"Cette condamnation vise à intimider et à réduire au silence des centaines d'autres prêtres avant l'élection présidentielle de janvier", selon Pavel Sapelka, militant des droits humains.
Un prêtre catholique du Bélarus a été reconnu coupable de haute trahison pour avoir critiqué le gouvernement et condamné à une peine de 11 ans d'emprisonnement. Il s'agit du premier cas d'inculpation d'un membre du clergé catholique pour des motifs politiques depuis que le Bélarus est devenu indépendant après l'effondrement de l'Union soviétique en 1991.
La condamnation du prêtre Henrykh Akalatovich intervient alors que les autorités bélarusses ont intensifié leur répression de la dissidence à l'approche de l'élection présidentielle du 26 janvier, dont il est quasiment certain qu'elle permettra au président autoritaire Alexandre Loukachenko de remporter un septième mandat.
Le Centre des droits humains de Viasna a déclaré qu'Henrykh Akalatovich, 64 ans, rejetait les accusations de trahison. Le groupe l'a inscrit sur la liste des 1 265 prisonniers politiques du pays.
"Pour la première fois depuis la chute du régime communiste, un prêtre catholique du Bélarus a été condamné pour des accusations criminelles portées contre des prisonniers politiques", a déclaré Pavel Sapelka, représentant de Viasna. "Cette condamnation sévère vise à intimider et à réduire au silence des centaines d'autres prêtres à l'approche de l'élection présidentielle de janvier."
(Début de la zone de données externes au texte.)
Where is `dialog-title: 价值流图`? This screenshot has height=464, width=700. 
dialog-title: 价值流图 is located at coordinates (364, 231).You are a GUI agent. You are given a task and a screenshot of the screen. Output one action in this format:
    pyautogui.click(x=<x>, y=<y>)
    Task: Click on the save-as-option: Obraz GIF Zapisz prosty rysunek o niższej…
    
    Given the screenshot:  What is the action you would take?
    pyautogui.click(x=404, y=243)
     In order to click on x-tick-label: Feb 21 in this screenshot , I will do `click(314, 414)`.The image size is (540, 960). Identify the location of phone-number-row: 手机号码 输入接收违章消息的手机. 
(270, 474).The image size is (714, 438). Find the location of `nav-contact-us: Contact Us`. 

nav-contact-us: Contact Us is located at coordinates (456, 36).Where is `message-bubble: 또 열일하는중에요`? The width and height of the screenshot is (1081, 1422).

Henrykh Akalatovich, qui est en détention depuis novembre 2023, a été diagnostiqué avec un cancer et a subi une intervention chirurgicale juste avant son arrestation. Ce prêtre originaire de la ville de Valozhyn, dans l'ouest du Bélarus, qui critiquait le gouvernement dans ses sermons, a été détenu au secret et les responsables de la prison ont refusé de lui envoyer des vêtements chauds et de la nourriture.
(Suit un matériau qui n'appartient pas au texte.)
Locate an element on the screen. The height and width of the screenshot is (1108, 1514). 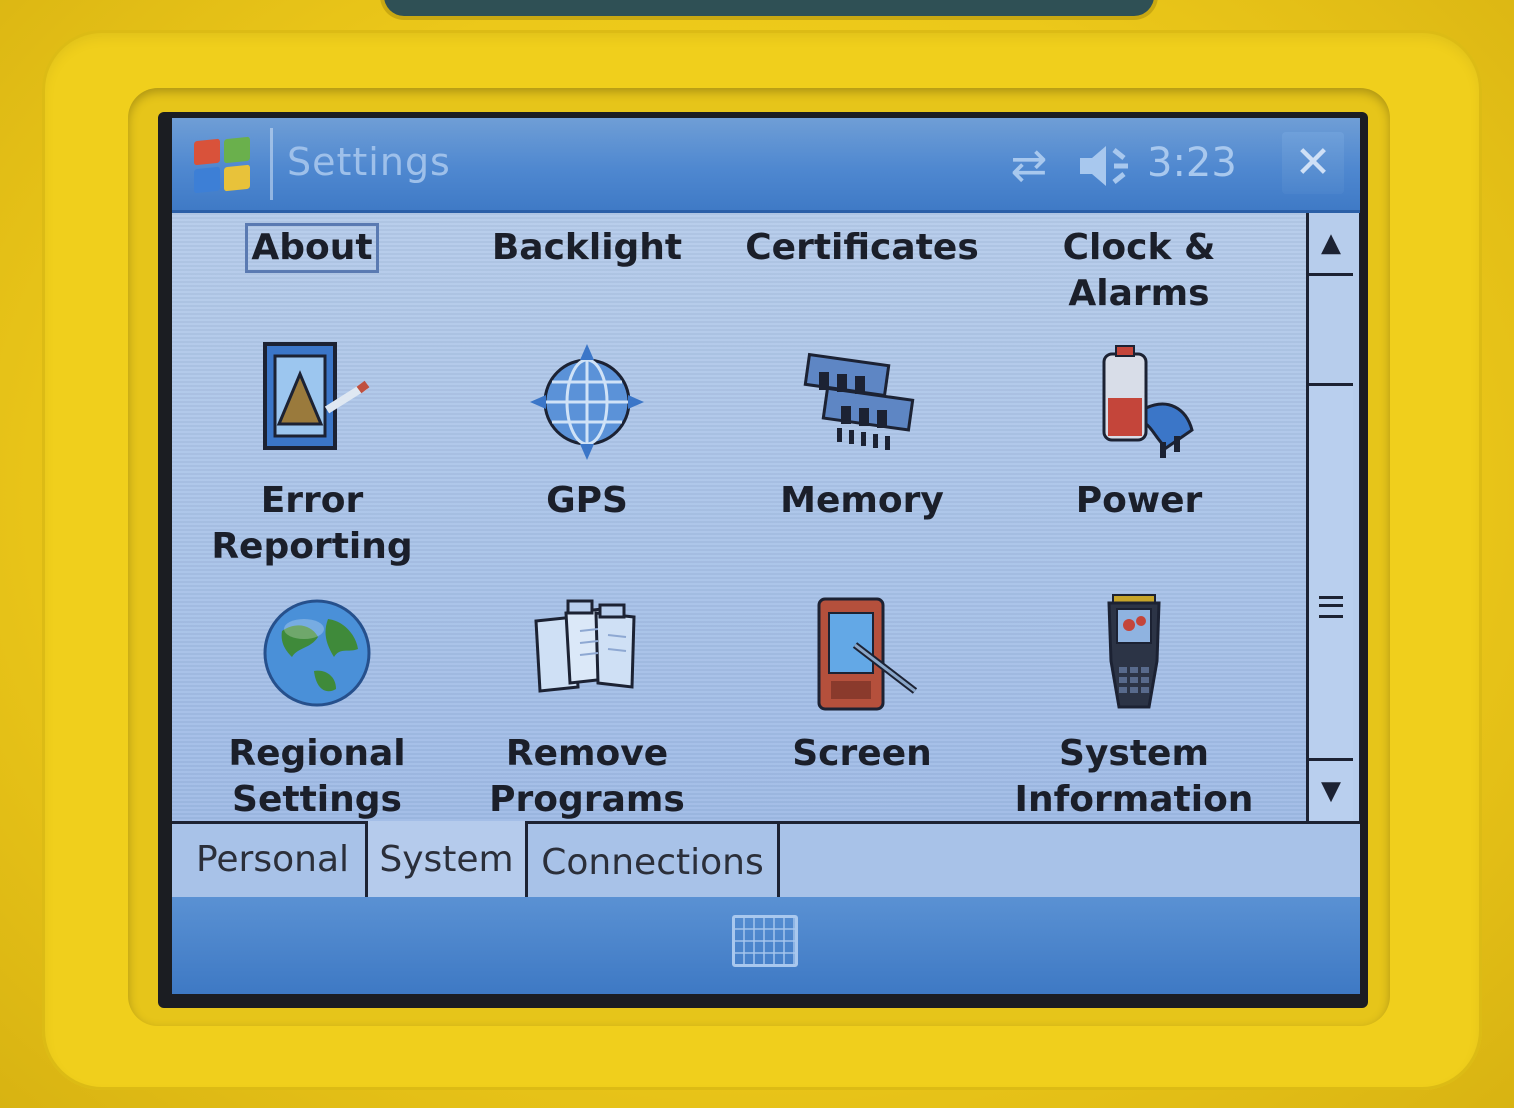
scroll-grip-icon is located at coordinates (1331, 607).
Henrykh Arkatovich fait partie des dizaines d'ecclésiastiques - catholiques, orthodoxes et protestants - qui ont été emprisonnés, réduits au silence ou contraints à l'exil pour avoir protesté contre l'élection de 2020 qui a permis à Alexandre Loukachenko de briguer un sixième mandat. Le vote contesté, qui, selon l'opposition et l'Occident, a été entaché de fraudes, a déclenché des manifestations de masse. Les autorités ont alors réagi par une vaste campagne de répression au cours de laquelle plus de 65 000 personnes ont été arrêtées et des milliers d'autres ont été battues par la police.
Les ecclésiastiques catholiques et protestants qui ont soutenu les manifestations et abrité les manifestants dans leurs églises ont été particulièrement visés par les répressions. Les autorités bélarusses cherchent ouvertement à mettre le clergé au pas, en le convoquant à plusieurs reprises pour des entretiens politiques "préventifs", en contrôlant les sites web et les médias sociaux, et en demandant aux services de sécurité de surveiller les sermons.
Alors que les chrétiens orthodoxes représentent environ 80 % de la population, un peu moins de 14 % sont catholiques et 2 % sont protestants.
Alexandre Loukachenko, qui dirige le Bélarus depuis près de 30 ans et se décrit comme un "athée orthodoxe", s'en est pris au clergé dissident lors des manifestations de 2020, l'exhortant à "faire son travail" et à ne pas alimenter l'agitation.
Alexandre Loukachenko est l'un des plus proches alliés du président russe Vladimir Poutine. Il a permis à la Russie d'utiliser le territoire de son pays pour envoyer des troupes en Ukraine en février 2022 et déployer certaines de ses armes nucléaires tactiques au Bélarus.